The records:
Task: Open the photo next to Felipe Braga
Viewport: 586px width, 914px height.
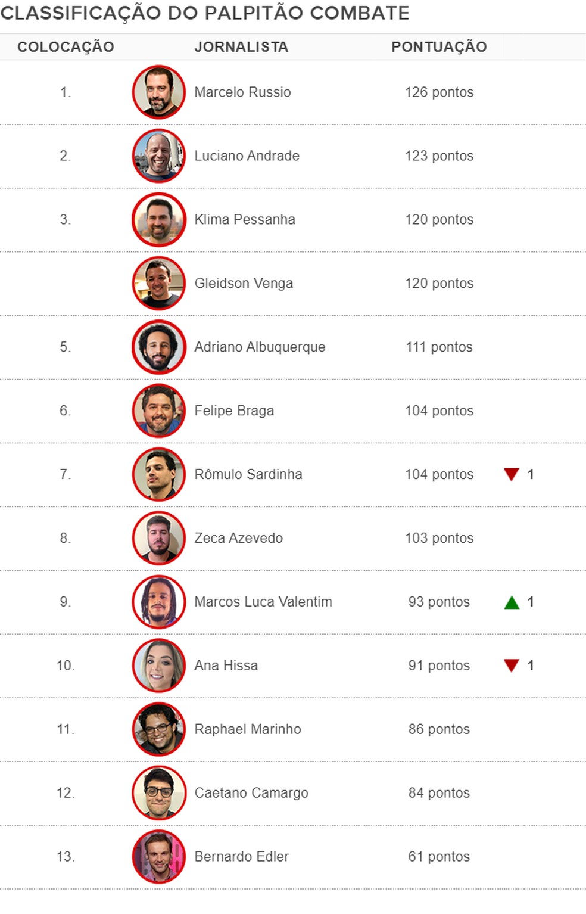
--
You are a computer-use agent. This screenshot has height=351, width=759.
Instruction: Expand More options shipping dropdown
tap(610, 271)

Problem: Reproduce, word for word and in full, only the lines above that start at the line with "Task: Open the photo next to Felipe Braga" and run through the line with "Viewport: 586px width, 914px height.", both ends included.

Task result:
Task: Open the photo next to Felipe Braga
Viewport: 586px width, 914px height.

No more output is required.